Write the records out exactly, so that no picture remains in the copy.

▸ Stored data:

* * * * * * *

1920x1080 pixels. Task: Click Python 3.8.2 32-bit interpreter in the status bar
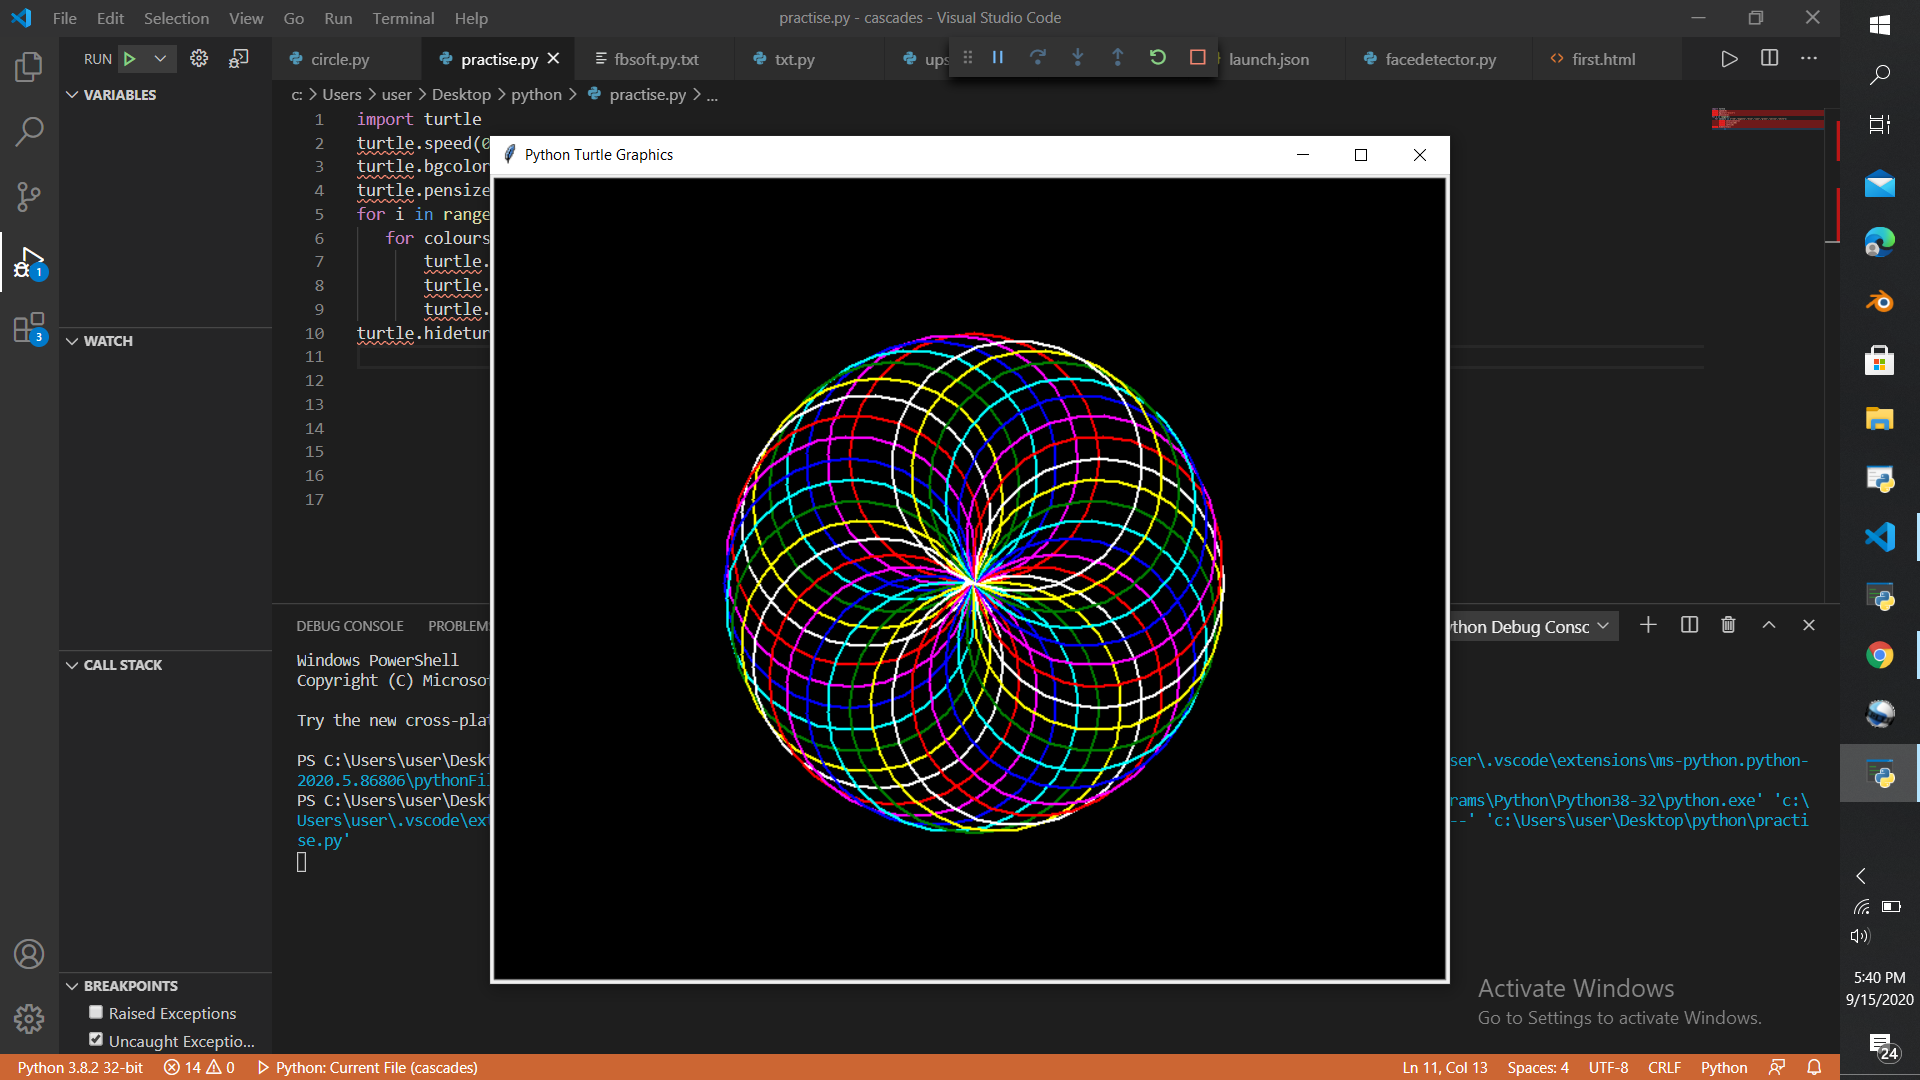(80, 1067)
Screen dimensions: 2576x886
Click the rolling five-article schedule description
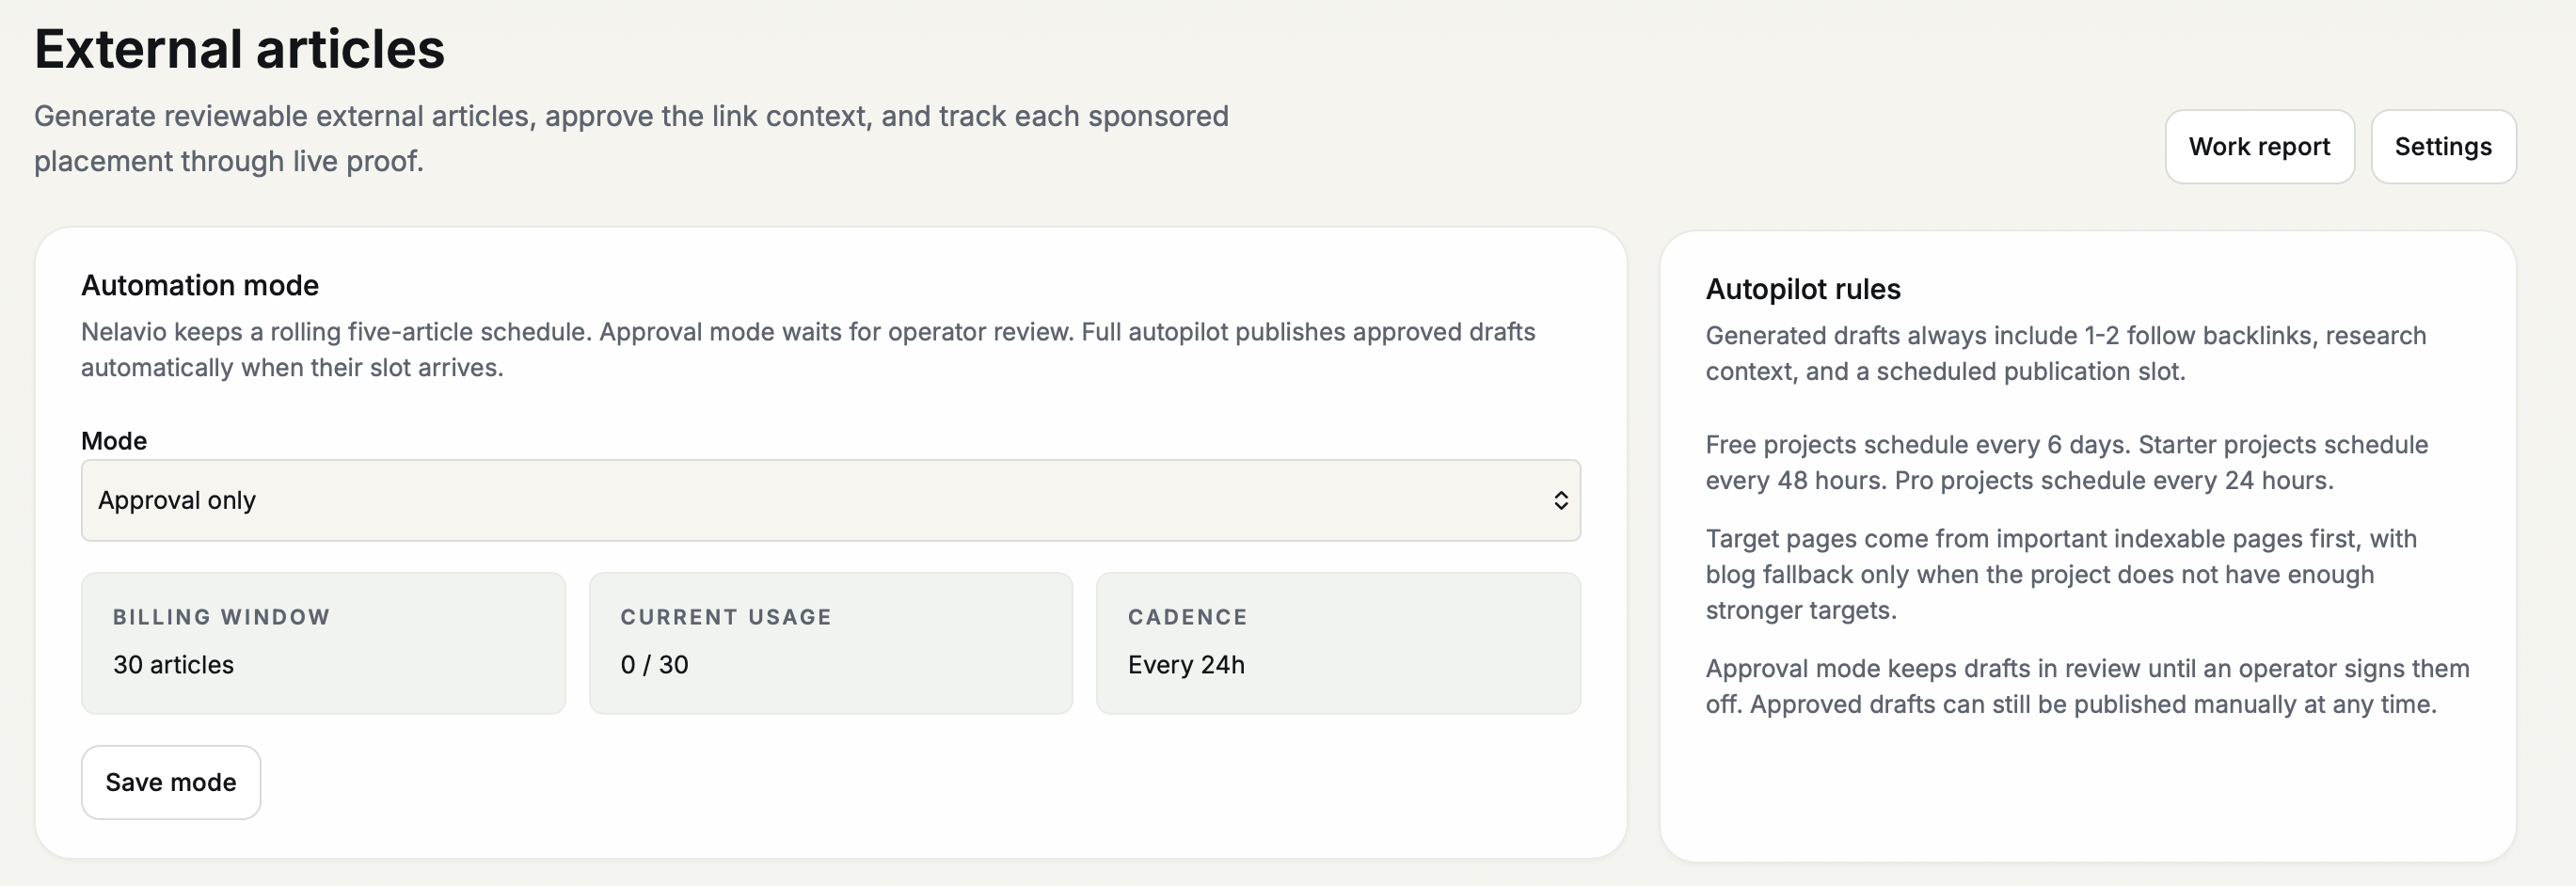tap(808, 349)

* * * * * * *

▸ EXERCISE OUTPUT:
1920x1080 pixels. Task: Click Python 3.8.2 32-bit interpreter in the status bar
(80, 1067)
Screen dimensions: 2576x886
Click the rolling five-article schedule description
tap(808, 349)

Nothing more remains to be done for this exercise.